The instrument panel (IP) showcased some new technologies for the time, which included a new data display, personal control interface, and home theater-inspired entertainment. The driver could select gears using a “pod control mount” located on the IP or use paddle shifters on the steering wheels.
“The look of the instrument cluster was based on an expensive watch, again because we sought to create a visible connection with what people have and use,” Chang said. While the instrument cluster has its own taut brow, the shape of the forward portion of the IP is sensuously sculpted. Housing the main cluster, the upper surface of the panel includes a wide asymmetrical elliptical opening.
The shape was inspired by Constantin Brancusi’s famous Bird in Space sculptures. Brancusi, an artist based in Paris from the 1920s to the 1940s, was preoccupied with the physical attributes of birds in flight, or more specifically, the essence of flight. The theme fits with the vehicle’s goal of giving the constant impression of smooth, slender movement. Within the IP was a three-layer screen, which allows the simultaneous display of the navigation, passenger entertainment, and vehicle function displays.
Four formed bucket seats were covered in cream-colored leather, with the suede accents in a fine bamboo texture, a theme repeated on the door trim panels. Occupants could gaze upward through twin skylights, longitudinal blue-tinted glass panels that run the length of the roof panel. Those in the rear seats can enjoy video on the flush video screens incorporated into the rear-facing portion of each of the front seat headrests.

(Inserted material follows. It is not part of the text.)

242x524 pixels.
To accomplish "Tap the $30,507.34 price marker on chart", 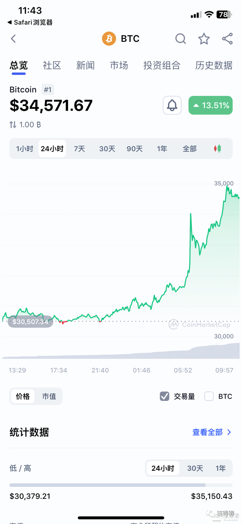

Running between both rows of seats was a center console with a satin silver trim strip that travels from the IP center stack to the upper rear seatbacks. Set within the console were front and rear “joystick” controls designed to function much like the “mouse” control of a computer. Power window switches and flush-mounted pop-up cup holders were also contained in the console.
Among other visual details inside the Deep Mystic Blue and Cream interior or the Nassau Concept were the refined-yet-simple chrome accents and textures used on the silver speaker grilles on the doors, seatback monitors, headliner, and foot pedals.
The Chrysler Nassau Concept continues to make an appearance at various car shows and events and is currently part of the Chrysler Historical Collection and is housed at the FCA Conner Center.
We wish the Chrysler brand would come back out with an exciting large car offering after the discontinuation of the current 300 Series. A posh wagon/crossover style vehicle like the Nassau could allow the brand to offer something different by utilizing the capability of a more crossover-like vehicle while offering sedan-like performance.